History, at Stenson Fields Primary school, forms an integral part of the curriculum. We believe the study of history inspires children’s curiosity, encourages them to ask critical questions and enables them to have a better understanding of Britain and the wider world. Through the teaching of history, we endeavour to teach children to understand the complexity of people’s lives, the process of change, the diversity of societies and relationships between different groups as well as understand their own identity and the challenges of their time.
In order to maximise the children’s enjoyment of history, the National Curriculum requirements are taught through engaging and relevant topics. We feel that not only does this further increase the children’s enjoyment of the subject but it enables the children to make connections more easily with other areas of learning. We have detailed below an overview of what your child will expect to learn in history within each key stage. For information on the topics that this content will be taught through, please see the yearly overview for your child’s year group.
In Key Stage 1 children will develop an awareness of the past. They will learn about significant individuals who have contributed to national and international achievements. They will study changes within living memory as well as events beyond living memory that are nationally or globally significant such as The Great Fire of London. Their learning will be placed within a chronological framework.

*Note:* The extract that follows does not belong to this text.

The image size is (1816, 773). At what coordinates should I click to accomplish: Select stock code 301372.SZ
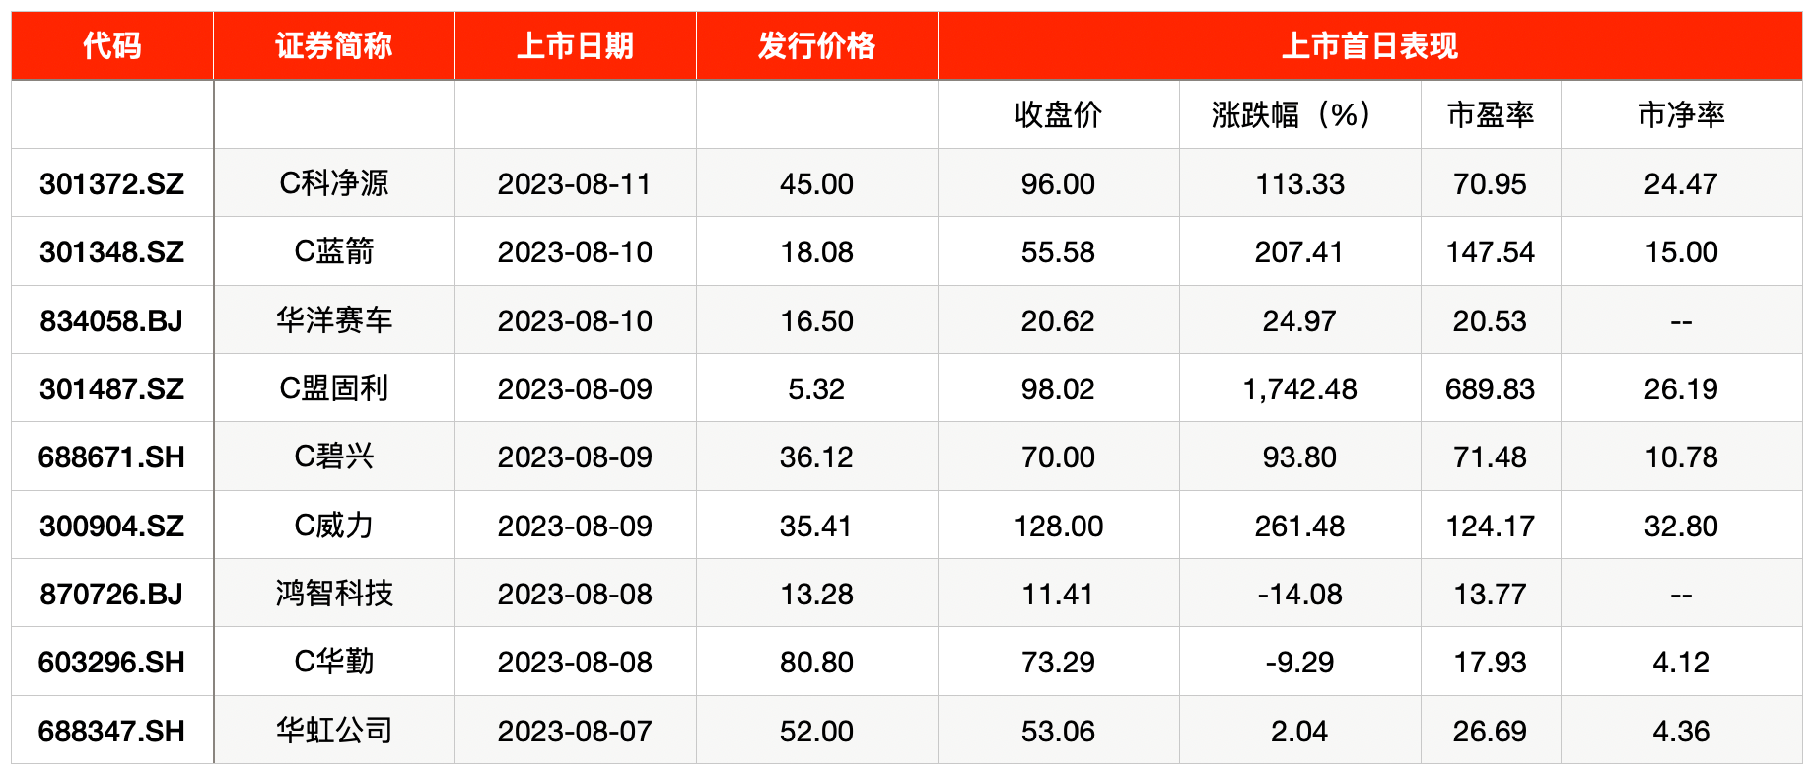pyautogui.click(x=112, y=183)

In Key Stage 2 children will continue to appreciate history in a chronological context. They will develop a secure understanding of British, local and world history. For example, in lower key stage 2 they will study periods such as the Stone age to Iron age and the Romans, whilst in upper key stage 2 they will study the Anglo Saxons and the Vikings and World Wars one and two. Children will consider connections, contrasts and trends over time and develop the appropriate use of historical terms. They will also learn to understand how our knowledge of the past is constructed from a range of different sources and spend time looking at, and dealing with, different sources.
Where possible, both key-stages will incorporate the history of the local area enabling children to develop an understanding of the rich history of their locality.